Wednesday 27 January 2021

RE: [Maine-birds] Broad-winged hawk

We've had two Cooper's Hawks in the yard here in Gardiner at the same time in the last two weeks, one chasing the other away!

 

Jeff Wells

 

From: maine-birds@googlegroups.com <maine-birds@googlegroups.com> On Behalf Of cathie...@gmail.com
Sent: Wednesday, January 27, 2021 3:38 PM
To: Maine birds <maine-birds@googlegroups.com>
Subject: Re: [Maine-birds] Broad-winged hawk

 

I wonder if this was an exceptionally good year for Coopers?

Saw a large immature Coopers tearing into prey near downtown Hallowell yesterday

Had a different individual a few weeks ago in our backyard, I'm pretty sure.

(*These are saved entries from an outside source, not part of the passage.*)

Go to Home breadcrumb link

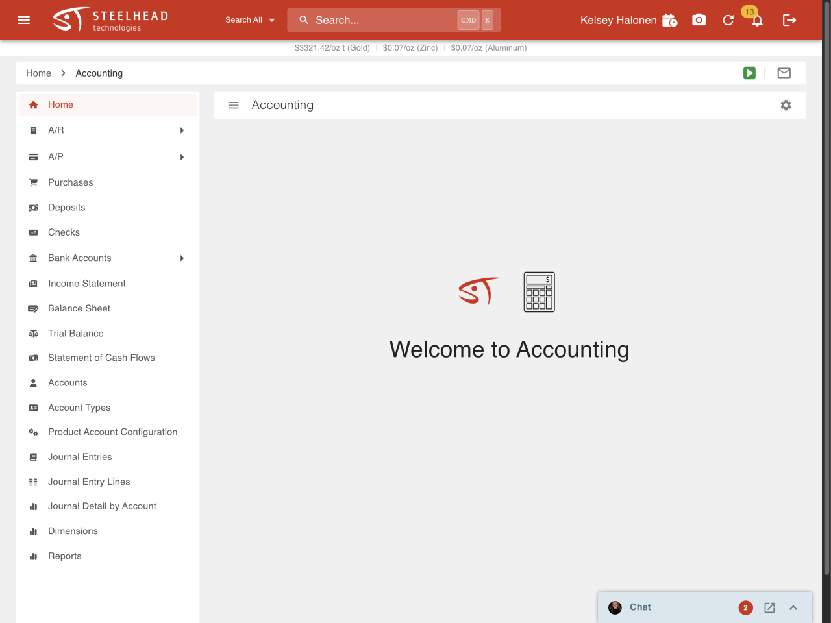pyautogui.click(x=38, y=73)
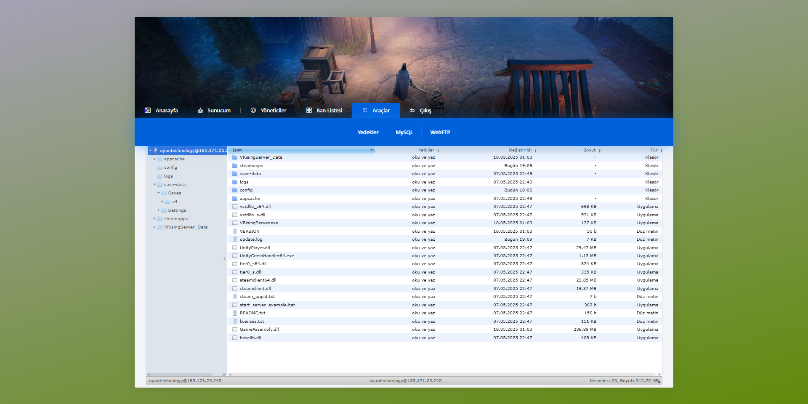The width and height of the screenshot is (808, 404).
Task: Expand the appcache folder in tree
Action: [x=154, y=159]
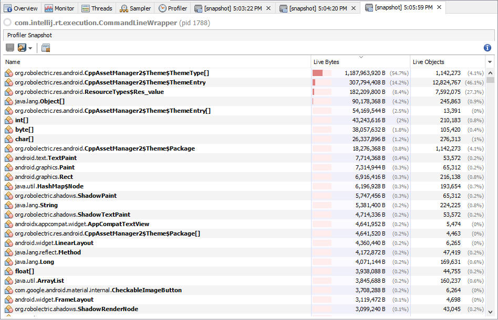
Task: Close the 5:03:22 PM snapshot tab
Action: click(x=267, y=8)
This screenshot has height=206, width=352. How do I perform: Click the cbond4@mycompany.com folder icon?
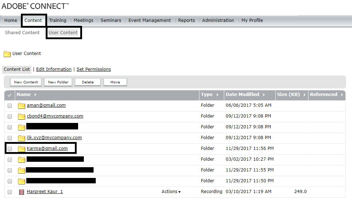click(22, 116)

We had noticeably strong songbird reproduction in the neighborhood the last couple years which may have helped the predators.

thoughts?

 

On Wednesday, January 27, 2021 at 8:48:46 AM UTC-5 justin...@gmail.com wrote:

Wow! So they never even migrated! That's cool. But yeah Dave this isnt a Broad-winged Hawk. 

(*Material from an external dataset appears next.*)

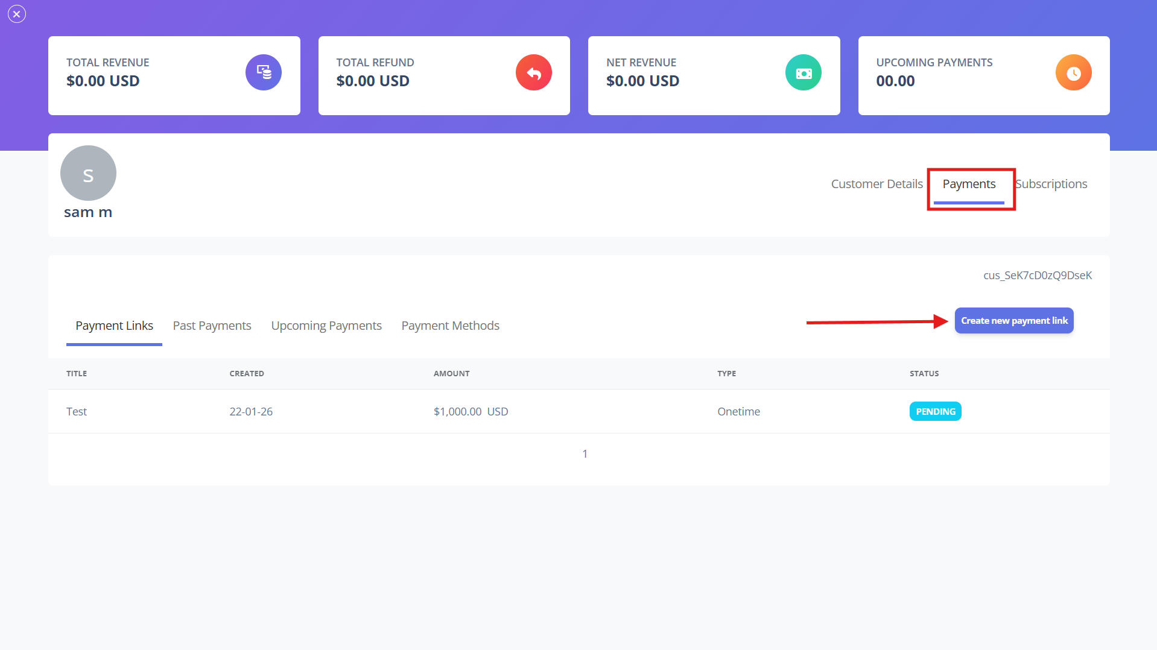Close the customer panel with X icon
The image size is (1157, 650).
click(x=17, y=14)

On Wed, Jan 27, 2021 at 8:42 AM Seth Benz 

 

On Wed, Jan 27, 2021 at 8:42 AM Seth Benz <sb...@schoodicinstitute.org> wrote:

At least two recently verified sightings of Broad-winged Hawk were documented via photographs in early January. One was photographed on January 1 during the Schoodic Point Christmas Bird Count. The other was found and photo'd on Mount Desert Island near Bar Harbor (on Jan. 7 and 8). Both birds were immatures.

Certainly, these sightings are extremely unusual for this species in Maine at this time of year.  However,

we all should be careful when merely making identification pronouncements based on limited factors.

Who was it that said,"the only thing constant, is change?"

 

 

On Wed, Jan 27, 2021 at 8:32 AM Justin Lawson <justin...@gmail.com> wrote:

This is an immature Cooper's Hawk.  If any Broad-winged Hawks would be here (which they arent even close to in NE yet, it would be an adult. 

 

On Wed, Jan 27, 2021 at 8:15 AM David Small <docfi...@gmail.com> wrote:

This broad-winged hawk nearly hit my windshield yesterday morning as I drove into the Camden downtown. It landed in a tree in the Memorial Park and perched long enough for me to park and click.